=== EXCERPT PROVIDED ===

First up was a documentary called The Model Empire which looked at why the Roman Empire was so successful and compared Ancient Rome's domination in the past to that of America today. The point the documentary was making was that the Roman Empire succeeded by making the conquered nations want to be Roman. If the Romans had depended solely on military might, their Empire would not have lasted for almost a thousand years.

In a similar fashion, the US exports its culture world wide, through TV, movies, the internet and the ubiquitous fast-food - Coca Cola and McDonalds are now pretty much everywhere. Although the US maintains a military presence in well over a 100 countries worldwide it does not, and cannot, rely solely on military might to maintain its dominance, even though it has the best armed and equipped military force in the world. Rather like the Romans in their day.

The Romans were bewildered when any nation attempted to reject all that Rome had to offer. Sometimes client nations rose up in revolt and slaughtered any Romans living in their midst - there was a massacre of 80,000 Roman citizens living in Italy, for example. The Romans could not comprehend why anyone hated them so, because surely what they had to offer was worthwhile and progressive? The programme pointed out the similarity of Rome's reaction to that of the US following the horrors of September 11 last year.

The pace of modern life makes it unlikely that America will be able to maintain its dominance for as long as the Roman Empire lasted, (modern empires are a bitch to maintain - just ask the British) and the programme made the point that America has to make some hard decisions about its role in the world in the next decade or so, but the parallels made for very interesting viewing.

Later, there was one of the most chilling TV programmes I've ever seen. It was called The Pact. In July 2000, the bodies of four women were discovered lying in a house in Dublin. They had all died of starvation.

Three of the bodies were found in the lounge, each huddled in blankets. The other was in the kitchen, collapsed across a pile of rubbish bags, much of which consisted of carefully shredded documentation - the women apparently went to some pains to ensure that their lives remained as private as possible.

The women were related to one another, one was the aunt of the other three, who were all sisters, and two of whom were twins. The aunt had come to live with the sisters' family at the twins' birth in order to help the family out and had ended up in effect raising the twins and their younger sister while the parents were busy working to support the family. There were five girls in all, but the oldest two sisters were raised by their parents, not their aunt. According to old school friends the three younger sisters kept very much to themselves, although they were always polite and well spoken.

The aunt and the sisters lived at home, working in the family hardware shop, until the sisters were all in their late twenties/early thirties. They then left home to go and live with their aunt in a house in the suburbs of Dublin by the sea. They lived there for twenty years, but again they kept very much to themselves.

===

DIRECTIONS |
a: Rewrite the records from the line with "Task: Click inseam value 27.0 for size 16" to the line with "Looking at the screenshot, I should (673, 792).", putting "Display" in place of "Viewport" and leaving everything else unchanged.
b: Continue the piece about the two TV documentaries from where it stops.
The text above and the records that follow come from two unrelated sources.

=== STORED ROWS ===

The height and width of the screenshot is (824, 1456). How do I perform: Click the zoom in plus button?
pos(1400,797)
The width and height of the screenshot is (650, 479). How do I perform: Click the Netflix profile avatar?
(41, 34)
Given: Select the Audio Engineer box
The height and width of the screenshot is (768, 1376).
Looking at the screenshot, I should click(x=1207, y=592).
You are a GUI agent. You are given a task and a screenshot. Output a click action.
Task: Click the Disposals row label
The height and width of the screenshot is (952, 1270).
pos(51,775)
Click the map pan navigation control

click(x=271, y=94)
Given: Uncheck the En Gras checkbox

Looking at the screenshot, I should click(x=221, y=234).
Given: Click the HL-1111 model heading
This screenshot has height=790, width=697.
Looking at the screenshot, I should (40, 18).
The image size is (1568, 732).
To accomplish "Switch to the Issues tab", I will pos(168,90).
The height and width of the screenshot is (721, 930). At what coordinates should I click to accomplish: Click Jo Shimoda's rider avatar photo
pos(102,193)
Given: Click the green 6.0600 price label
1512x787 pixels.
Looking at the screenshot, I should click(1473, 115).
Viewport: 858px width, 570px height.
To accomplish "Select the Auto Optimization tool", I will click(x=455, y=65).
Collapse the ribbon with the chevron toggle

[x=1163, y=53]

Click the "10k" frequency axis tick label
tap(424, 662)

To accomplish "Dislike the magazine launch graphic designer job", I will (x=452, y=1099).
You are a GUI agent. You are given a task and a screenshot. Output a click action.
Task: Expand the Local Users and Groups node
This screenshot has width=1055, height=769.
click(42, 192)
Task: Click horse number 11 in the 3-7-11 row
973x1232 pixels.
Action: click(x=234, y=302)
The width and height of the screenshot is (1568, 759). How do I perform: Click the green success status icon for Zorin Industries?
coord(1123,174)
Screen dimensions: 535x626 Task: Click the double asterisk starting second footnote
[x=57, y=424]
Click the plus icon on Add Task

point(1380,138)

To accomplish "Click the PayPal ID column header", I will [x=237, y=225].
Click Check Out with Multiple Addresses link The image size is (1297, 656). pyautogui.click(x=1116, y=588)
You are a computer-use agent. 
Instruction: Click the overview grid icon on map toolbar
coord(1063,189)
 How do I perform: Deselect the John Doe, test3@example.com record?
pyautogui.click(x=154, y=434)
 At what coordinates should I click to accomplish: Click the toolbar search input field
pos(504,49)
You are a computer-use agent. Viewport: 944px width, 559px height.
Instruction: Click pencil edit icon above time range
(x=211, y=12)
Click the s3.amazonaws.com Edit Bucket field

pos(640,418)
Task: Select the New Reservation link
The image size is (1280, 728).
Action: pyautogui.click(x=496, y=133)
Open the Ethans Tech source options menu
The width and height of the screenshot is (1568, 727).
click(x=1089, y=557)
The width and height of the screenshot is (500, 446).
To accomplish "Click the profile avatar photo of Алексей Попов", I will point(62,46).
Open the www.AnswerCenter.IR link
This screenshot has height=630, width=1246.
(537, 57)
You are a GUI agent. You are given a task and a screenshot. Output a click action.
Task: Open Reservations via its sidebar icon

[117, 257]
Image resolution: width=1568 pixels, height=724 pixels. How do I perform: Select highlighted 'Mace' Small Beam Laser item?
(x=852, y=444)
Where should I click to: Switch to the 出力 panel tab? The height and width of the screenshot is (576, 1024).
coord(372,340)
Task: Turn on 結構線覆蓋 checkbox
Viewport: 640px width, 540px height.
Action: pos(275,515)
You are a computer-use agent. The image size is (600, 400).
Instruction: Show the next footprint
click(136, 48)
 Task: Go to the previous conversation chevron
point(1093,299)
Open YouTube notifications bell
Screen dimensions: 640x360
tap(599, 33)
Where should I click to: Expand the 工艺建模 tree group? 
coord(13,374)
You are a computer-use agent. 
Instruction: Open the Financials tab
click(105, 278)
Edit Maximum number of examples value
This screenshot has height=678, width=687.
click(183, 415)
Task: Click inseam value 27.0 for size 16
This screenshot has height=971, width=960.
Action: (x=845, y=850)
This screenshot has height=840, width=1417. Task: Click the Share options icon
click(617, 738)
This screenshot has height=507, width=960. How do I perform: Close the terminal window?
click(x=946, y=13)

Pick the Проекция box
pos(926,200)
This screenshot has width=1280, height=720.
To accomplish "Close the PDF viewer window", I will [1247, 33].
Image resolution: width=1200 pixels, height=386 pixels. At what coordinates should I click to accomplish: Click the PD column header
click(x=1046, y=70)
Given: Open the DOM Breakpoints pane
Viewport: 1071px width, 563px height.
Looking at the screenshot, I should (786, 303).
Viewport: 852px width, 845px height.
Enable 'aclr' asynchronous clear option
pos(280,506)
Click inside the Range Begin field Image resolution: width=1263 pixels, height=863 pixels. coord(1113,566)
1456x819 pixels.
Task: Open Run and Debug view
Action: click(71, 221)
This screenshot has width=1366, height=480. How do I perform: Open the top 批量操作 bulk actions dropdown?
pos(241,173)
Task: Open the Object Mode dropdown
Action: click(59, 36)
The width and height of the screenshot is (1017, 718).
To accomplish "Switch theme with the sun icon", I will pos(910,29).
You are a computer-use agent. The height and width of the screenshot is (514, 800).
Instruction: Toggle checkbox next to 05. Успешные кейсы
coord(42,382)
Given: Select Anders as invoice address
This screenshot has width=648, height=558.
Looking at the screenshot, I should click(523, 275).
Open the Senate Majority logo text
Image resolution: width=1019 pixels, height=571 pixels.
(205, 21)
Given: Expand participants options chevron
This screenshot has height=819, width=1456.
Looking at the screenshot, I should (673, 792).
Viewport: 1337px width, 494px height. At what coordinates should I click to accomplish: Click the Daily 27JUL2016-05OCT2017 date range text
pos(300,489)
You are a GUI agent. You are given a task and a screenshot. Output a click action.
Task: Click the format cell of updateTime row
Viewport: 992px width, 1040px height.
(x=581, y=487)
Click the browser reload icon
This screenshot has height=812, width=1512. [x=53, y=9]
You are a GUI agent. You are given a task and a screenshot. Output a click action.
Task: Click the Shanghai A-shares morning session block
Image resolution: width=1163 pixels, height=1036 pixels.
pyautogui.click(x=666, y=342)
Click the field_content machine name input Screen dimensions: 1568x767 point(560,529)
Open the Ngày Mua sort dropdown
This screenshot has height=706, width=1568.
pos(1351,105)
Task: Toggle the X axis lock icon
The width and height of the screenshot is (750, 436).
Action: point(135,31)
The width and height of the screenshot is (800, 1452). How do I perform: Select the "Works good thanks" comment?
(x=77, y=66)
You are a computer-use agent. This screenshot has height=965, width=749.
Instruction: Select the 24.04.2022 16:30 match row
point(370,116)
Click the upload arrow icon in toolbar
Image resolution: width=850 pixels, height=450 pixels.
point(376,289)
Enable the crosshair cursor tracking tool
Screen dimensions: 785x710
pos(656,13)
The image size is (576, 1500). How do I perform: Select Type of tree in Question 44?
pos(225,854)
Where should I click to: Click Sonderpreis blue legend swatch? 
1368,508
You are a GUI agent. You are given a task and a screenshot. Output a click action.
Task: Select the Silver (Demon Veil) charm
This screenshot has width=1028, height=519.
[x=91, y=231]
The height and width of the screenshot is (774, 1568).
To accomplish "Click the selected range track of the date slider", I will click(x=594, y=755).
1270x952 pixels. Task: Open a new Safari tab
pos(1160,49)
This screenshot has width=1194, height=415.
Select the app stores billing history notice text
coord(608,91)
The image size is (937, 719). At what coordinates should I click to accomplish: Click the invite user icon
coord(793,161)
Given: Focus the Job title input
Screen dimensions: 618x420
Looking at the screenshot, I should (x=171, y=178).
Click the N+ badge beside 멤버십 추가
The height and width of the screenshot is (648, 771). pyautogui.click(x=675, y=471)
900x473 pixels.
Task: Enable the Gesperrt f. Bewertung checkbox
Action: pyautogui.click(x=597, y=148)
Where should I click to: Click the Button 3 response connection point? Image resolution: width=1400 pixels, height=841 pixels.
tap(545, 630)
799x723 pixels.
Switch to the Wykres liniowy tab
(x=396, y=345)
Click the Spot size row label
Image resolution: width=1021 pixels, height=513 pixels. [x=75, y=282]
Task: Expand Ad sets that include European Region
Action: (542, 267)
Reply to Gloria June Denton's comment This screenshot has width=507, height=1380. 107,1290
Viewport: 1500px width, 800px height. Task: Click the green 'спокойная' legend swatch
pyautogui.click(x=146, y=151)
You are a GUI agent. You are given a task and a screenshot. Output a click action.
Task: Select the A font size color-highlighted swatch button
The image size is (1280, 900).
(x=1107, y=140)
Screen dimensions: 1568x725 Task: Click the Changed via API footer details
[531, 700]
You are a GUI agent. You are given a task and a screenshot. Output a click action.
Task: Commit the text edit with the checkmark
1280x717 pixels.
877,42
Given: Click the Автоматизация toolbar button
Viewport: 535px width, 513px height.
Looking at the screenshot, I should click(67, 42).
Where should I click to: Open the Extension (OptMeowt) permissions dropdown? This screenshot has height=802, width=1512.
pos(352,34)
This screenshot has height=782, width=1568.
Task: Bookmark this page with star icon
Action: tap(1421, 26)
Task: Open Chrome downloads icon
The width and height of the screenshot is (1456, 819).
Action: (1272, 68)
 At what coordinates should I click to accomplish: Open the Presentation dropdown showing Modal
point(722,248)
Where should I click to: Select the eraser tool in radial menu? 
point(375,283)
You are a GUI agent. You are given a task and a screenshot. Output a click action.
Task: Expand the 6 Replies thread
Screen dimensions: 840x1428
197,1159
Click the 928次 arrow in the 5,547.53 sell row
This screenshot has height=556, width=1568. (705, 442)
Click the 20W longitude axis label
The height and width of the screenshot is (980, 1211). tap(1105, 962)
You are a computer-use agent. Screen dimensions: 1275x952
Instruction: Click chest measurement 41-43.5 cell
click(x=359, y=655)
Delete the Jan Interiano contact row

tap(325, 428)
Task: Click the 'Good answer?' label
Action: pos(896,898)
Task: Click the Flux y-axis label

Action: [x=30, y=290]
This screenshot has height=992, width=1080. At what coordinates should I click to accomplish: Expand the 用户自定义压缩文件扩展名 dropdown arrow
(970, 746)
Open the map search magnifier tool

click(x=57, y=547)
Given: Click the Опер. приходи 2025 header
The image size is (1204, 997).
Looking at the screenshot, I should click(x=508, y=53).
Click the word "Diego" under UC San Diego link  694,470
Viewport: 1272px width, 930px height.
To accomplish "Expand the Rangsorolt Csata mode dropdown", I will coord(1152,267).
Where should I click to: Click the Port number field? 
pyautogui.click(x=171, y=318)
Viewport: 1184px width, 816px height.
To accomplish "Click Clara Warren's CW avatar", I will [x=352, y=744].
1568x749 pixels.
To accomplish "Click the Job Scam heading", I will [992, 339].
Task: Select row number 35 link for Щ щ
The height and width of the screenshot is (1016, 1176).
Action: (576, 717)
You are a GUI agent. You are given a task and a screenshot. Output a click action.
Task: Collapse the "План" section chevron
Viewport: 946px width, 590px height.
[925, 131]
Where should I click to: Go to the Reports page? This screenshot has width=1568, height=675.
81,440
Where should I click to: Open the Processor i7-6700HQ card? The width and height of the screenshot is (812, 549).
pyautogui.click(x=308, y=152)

===

ANSWERS TO THE EXERCISES |
a:
Task: Click inseam value 27.0 for size 16
This screenshot has height=971, width=960.
Action: (x=845, y=850)
This screenshot has height=840, width=1417. Task: Click the Share options icon
click(617, 738)
This screenshot has height=507, width=960. How do I perform: Close the terminal window?
click(x=946, y=13)

Pick the Проекция box
pos(926,200)
This screenshot has width=1280, height=720.
To accomplish "Close the PDF viewer window", I will [1247, 33].
Image resolution: width=1200 pixels, height=386 pixels. At what coordinates should I click to accomplish: Click the PD column header
click(x=1046, y=70)
Given: Open the DOM Breakpoints pane
Display: 1071px width, 563px height.
Looking at the screenshot, I should (786, 303).
Display: 852px width, 845px height.
Enable 'aclr' asynchronous clear option
pos(280,506)
Click inside the Range Begin field Image resolution: width=1263 pixels, height=863 pixels. coord(1113,566)
1456x819 pixels.
Task: Open Run and Debug view
Action: click(71, 221)
This screenshot has width=1366, height=480. How do I perform: Open the top 批量操作 bulk actions dropdown?
pos(241,173)
Task: Open the Object Mode dropdown
Action: click(59, 36)
The width and height of the screenshot is (1017, 718).
To accomplish "Switch theme with the sun icon", I will pos(910,29).
You are a computer-use agent. The height and width of the screenshot is (514, 800).
Instruction: Toggle checkbox next to 05. Успешные кейсы
coord(42,382)
Given: Select Anders as invoice address
This screenshot has width=648, height=558.
Looking at the screenshot, I should click(523, 275).
Open the Senate Majority logo text
Image resolution: width=1019 pixels, height=571 pixels.
(205, 21)
Given: Expand participants options chevron
This screenshot has height=819, width=1456.
Looking at the screenshot, I should (673, 792).

b:
However, the landlord of the house they were living in evicted them for non-payment of rent and they were forced to relocate in a much less salubrious part of Dublin. In the new house they were even more rarely seen than in the old, keeping all the curtains drawn at all times and only venturing out to shop for food or attend church, making sure that they didn't go to the local church where they might be forced to interact with their neighbours. They also cut off contact with their relatives, including their two older sisters.

At some point the women made a decision - a pact - to die, in effect to commit suicide. This despite the fact that they were all fervent Catholics. It was meticulously planned. On 31 March the aunt and one of the sisters took their last trip outside the house, as testified by the taxi driver who drove them back home from central Dublin. From receipts found in the house this was the last time they bought anything and therefore ventured outside.

They then sealed themselves up in the house and never left it again.

It took them a long time to die. Although they stopped eating they took fluids, thus prolonging how long it would take until the end. It takes the human body between thirty to sixty days to die of starvation if liquids continue to be drunk. The aunt, who was the oldest and was in her eighties, was the first to go. She actually died of pneumonia brought on by starvation. One of the twins followed her a couple of days later. The remaining sisters lasted another two weeks, one dying a day or so before the other. The last to die was the sister whose body was in the kitchen.

The horror of this is almost beyond words. The women condemned themselves to an extremely cruel and protracted death - dying of starvation is one of the worst ways to die as the body in effect eats itself, consumes its own organs, in a desperate attempt to sustain life.

It appears that one of the twins had second thoughts, as a letter addressed to her fellow twin was found underneath the mattress on which her body lay. In it, she pleaded with her sister to reconsider, writing movingly of how terrible their suffering was. The letter was apparently written over a period of days and the sister's handwriting deteriorated considerably as the effects of starvation ever worsened, However, she didn't actually hand it to her sister and died a few days after the last entry.

I am trying to imagine what it must have been like for the remaining two sisters in the last couple of weeks of their lives, lying beside the bodies of their sister and aunt. I cannot comprehend how horrible it must have been.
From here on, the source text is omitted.